Machine learning

Thursday, 4 July 2019

NATURAL LANGUAGE PROCESSING

Natural Language Processing (or NLP) is applying Machine Learning models to text and language. Teaching machines to understand what is said in spoken and written word is the focus of Natural Language Processing. Whenever you dictate something into your iPhone / Android device that is then converted to text, that’s an NLP algorithm in action.

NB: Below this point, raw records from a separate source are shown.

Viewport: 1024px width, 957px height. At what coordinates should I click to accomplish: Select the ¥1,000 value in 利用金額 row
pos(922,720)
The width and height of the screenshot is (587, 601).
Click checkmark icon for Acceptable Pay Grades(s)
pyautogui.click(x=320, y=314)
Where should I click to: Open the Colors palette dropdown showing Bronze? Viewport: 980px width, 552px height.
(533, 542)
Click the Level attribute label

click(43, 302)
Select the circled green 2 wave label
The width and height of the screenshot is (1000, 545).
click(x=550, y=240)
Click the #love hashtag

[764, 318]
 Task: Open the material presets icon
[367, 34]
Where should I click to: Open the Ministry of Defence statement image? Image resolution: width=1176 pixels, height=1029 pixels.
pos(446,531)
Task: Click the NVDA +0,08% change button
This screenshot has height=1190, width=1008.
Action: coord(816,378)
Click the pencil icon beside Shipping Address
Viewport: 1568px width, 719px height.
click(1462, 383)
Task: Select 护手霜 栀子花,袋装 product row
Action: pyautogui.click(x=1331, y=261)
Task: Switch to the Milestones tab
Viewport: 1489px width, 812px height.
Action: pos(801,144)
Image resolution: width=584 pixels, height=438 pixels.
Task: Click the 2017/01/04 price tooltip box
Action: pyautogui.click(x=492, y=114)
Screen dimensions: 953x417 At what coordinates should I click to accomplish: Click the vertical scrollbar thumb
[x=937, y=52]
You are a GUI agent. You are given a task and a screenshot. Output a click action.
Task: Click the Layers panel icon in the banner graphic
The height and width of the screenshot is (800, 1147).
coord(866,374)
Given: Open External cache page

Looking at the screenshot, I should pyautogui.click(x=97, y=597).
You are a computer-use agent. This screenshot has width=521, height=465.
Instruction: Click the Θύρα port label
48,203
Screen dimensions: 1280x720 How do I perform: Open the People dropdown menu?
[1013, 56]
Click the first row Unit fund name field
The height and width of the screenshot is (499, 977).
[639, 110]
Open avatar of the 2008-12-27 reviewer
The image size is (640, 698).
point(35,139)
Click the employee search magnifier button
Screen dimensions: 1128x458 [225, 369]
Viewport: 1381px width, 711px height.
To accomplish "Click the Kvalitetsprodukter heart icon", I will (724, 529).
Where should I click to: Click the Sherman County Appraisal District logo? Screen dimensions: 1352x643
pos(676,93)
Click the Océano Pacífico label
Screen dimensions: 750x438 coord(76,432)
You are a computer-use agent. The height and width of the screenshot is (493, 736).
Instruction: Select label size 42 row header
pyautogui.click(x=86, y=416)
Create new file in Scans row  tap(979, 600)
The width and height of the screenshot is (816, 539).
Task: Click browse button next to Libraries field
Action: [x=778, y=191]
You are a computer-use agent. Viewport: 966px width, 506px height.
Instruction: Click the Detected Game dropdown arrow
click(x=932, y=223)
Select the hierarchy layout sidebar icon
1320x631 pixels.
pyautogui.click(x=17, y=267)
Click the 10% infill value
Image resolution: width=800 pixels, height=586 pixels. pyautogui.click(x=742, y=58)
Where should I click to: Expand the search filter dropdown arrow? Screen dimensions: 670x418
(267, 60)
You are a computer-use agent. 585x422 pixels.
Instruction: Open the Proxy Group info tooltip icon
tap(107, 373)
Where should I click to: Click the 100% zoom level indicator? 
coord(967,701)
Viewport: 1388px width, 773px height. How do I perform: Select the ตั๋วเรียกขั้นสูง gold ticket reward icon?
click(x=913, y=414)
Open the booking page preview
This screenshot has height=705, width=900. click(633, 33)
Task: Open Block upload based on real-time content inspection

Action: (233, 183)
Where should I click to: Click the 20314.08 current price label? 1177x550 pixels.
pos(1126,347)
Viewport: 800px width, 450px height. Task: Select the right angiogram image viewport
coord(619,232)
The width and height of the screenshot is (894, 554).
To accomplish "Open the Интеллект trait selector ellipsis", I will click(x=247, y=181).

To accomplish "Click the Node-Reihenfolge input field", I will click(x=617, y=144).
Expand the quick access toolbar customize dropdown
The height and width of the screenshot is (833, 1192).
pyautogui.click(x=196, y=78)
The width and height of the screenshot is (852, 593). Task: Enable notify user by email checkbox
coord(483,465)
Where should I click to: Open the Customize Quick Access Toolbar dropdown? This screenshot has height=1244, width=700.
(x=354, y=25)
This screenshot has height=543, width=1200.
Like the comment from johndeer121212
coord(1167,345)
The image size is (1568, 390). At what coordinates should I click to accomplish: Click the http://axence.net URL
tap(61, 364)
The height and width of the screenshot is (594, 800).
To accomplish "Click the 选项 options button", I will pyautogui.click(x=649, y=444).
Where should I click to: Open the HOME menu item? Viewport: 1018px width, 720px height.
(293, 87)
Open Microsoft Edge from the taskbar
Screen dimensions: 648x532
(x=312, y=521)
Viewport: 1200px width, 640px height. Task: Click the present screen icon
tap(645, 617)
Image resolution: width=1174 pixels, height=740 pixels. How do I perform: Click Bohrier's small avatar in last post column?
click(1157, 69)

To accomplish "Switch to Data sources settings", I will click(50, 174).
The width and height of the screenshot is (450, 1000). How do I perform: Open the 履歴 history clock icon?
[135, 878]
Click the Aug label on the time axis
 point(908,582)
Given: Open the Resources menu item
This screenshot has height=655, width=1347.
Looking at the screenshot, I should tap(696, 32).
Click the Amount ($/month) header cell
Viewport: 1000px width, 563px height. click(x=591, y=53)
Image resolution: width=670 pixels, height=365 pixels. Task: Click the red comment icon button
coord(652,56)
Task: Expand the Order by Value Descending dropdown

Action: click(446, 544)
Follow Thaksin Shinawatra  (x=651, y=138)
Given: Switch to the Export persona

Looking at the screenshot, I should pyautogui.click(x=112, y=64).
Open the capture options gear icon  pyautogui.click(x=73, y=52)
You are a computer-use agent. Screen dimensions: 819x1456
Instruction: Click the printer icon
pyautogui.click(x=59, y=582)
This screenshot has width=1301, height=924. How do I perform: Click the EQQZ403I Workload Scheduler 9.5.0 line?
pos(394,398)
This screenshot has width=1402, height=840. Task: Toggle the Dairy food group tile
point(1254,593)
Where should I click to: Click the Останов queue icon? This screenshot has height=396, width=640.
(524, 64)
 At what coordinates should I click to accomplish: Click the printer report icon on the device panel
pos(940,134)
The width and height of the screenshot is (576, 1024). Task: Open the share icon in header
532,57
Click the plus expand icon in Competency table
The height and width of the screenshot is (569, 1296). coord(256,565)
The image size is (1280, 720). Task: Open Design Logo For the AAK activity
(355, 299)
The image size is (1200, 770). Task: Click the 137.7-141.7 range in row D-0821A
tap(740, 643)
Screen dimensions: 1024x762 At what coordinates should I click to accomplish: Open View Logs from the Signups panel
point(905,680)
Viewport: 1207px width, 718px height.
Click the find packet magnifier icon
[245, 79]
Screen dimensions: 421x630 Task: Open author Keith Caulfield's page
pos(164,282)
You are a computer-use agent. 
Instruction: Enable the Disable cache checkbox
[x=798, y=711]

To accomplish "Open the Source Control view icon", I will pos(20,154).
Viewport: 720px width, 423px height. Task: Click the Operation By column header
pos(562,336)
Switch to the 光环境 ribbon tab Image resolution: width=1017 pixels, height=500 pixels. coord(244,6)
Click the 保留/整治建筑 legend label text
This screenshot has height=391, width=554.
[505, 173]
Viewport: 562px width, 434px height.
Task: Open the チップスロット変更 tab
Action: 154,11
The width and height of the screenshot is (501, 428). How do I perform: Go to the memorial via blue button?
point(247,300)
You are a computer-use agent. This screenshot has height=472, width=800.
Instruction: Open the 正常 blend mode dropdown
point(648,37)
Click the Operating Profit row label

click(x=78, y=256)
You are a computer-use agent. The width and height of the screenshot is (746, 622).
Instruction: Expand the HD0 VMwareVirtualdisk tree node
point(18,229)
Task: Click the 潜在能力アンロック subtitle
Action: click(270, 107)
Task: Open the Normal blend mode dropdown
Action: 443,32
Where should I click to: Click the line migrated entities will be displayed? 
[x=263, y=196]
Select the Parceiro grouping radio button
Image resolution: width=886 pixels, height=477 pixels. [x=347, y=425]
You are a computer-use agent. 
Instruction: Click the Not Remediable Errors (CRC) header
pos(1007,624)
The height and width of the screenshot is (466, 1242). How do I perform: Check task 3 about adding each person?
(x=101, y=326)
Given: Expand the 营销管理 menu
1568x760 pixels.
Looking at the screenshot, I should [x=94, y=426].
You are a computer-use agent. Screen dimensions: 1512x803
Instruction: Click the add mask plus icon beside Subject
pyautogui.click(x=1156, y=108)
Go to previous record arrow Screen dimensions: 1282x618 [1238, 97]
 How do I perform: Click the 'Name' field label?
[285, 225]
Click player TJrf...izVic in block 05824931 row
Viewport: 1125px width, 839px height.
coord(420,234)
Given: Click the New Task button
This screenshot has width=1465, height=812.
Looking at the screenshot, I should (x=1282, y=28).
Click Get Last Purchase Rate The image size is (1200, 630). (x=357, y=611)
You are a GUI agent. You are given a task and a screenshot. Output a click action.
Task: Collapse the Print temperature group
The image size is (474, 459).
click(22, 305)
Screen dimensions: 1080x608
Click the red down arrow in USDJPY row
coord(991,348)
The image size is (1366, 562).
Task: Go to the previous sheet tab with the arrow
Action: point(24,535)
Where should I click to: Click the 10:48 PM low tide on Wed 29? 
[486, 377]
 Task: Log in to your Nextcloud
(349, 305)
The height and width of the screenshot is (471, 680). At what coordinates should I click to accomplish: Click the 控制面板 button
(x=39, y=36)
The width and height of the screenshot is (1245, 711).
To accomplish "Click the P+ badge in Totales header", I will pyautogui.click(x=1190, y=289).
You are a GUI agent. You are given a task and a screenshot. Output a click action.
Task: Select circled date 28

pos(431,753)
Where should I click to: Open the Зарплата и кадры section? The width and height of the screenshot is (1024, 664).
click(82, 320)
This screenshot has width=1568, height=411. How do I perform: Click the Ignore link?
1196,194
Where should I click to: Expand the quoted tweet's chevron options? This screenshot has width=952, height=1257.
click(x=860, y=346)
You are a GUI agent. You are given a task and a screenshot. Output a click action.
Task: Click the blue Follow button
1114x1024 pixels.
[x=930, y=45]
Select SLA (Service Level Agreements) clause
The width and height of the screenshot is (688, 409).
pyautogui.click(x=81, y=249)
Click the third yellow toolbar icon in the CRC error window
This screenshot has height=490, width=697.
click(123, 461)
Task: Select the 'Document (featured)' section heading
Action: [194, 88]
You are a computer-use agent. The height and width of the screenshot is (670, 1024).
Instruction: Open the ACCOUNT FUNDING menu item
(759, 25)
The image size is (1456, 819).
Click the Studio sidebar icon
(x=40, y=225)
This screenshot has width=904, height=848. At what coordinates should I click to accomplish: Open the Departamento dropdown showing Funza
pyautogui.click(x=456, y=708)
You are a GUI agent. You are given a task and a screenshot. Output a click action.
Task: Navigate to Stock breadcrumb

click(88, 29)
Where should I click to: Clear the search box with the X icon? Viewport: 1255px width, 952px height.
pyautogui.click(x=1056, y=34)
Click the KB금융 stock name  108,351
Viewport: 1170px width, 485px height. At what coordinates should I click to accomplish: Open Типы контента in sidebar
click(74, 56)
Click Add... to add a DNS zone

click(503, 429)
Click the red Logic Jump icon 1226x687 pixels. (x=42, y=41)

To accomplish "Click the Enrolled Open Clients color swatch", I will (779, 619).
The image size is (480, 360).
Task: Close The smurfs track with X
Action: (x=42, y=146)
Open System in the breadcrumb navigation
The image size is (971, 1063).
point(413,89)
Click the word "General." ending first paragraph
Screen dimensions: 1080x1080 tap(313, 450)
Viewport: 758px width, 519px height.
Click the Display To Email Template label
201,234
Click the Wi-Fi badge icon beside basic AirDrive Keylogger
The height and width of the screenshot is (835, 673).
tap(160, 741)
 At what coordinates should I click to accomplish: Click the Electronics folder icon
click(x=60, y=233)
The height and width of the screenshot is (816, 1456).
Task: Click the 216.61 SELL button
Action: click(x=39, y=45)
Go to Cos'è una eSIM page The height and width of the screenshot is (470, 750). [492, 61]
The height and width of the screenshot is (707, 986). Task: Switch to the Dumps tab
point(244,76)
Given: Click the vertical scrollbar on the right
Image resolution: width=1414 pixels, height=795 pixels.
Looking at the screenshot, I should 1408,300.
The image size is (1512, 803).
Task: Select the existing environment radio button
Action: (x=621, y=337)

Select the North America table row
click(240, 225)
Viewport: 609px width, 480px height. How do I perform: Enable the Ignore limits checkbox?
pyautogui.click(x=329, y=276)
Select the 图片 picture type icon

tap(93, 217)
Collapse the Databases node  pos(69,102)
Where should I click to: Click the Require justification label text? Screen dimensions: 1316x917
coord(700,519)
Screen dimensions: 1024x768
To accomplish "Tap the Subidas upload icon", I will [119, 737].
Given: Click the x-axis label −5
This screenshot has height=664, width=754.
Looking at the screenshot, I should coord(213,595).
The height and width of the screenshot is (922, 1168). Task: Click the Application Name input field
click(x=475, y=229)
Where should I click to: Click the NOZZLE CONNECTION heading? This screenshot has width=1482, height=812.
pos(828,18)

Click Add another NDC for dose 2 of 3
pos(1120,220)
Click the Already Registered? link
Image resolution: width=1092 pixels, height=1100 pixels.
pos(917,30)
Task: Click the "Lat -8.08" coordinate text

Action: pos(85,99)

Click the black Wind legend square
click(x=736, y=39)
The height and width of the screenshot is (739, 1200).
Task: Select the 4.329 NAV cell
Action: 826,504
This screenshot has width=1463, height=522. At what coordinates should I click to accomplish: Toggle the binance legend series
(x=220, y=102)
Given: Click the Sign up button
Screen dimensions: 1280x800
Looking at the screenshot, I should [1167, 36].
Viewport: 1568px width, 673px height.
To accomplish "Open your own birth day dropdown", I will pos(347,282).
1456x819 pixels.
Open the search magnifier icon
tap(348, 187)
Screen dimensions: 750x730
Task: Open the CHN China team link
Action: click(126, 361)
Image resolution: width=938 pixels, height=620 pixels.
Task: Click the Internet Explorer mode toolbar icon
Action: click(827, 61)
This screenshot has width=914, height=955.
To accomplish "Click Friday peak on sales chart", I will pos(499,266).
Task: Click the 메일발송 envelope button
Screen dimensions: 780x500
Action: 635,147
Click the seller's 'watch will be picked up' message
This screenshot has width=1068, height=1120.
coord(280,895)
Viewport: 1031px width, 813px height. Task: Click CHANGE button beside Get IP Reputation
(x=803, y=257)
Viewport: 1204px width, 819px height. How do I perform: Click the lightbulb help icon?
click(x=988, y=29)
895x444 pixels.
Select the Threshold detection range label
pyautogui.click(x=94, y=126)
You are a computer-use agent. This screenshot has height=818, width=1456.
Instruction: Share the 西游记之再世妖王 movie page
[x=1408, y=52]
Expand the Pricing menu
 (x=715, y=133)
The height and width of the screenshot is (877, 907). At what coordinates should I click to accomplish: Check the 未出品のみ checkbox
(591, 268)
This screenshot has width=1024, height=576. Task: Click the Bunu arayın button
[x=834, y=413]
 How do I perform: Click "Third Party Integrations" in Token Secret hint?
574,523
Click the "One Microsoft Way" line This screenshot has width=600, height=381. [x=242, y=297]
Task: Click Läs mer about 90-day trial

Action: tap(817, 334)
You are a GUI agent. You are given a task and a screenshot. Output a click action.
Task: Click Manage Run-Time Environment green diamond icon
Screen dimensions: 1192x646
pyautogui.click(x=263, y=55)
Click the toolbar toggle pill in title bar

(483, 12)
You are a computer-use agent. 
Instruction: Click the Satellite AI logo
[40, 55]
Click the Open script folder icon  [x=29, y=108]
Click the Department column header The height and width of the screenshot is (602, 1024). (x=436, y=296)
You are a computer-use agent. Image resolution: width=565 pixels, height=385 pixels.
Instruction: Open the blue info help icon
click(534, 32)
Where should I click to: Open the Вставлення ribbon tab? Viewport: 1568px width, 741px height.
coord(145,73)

You can also use NLP on a text review to predict if the review is a good one or a bad one. You can use NLP on an article to predict some categories of the articles you are trying to segment. You can use NLP on a book to predict the genre of the book. And it can go further, you can use NLP to build a machine translator or a speech recognition system, and in that last example you use classification algorithms to classify language. Speaking of classification algorithms, most of NLP algorithms are classification models, and they include Logistic Regression, Naive Bayes, CART which is a model based on decision trees, Maximum Entropy again related to Decision Trees, Hidden Markov Models which are models based on Markov processes.

A very well-known model in NLP is the Bag of Words model. It is a model used to preprocess the texts to classify before fitting the classification algorithms on the observations containing the texts.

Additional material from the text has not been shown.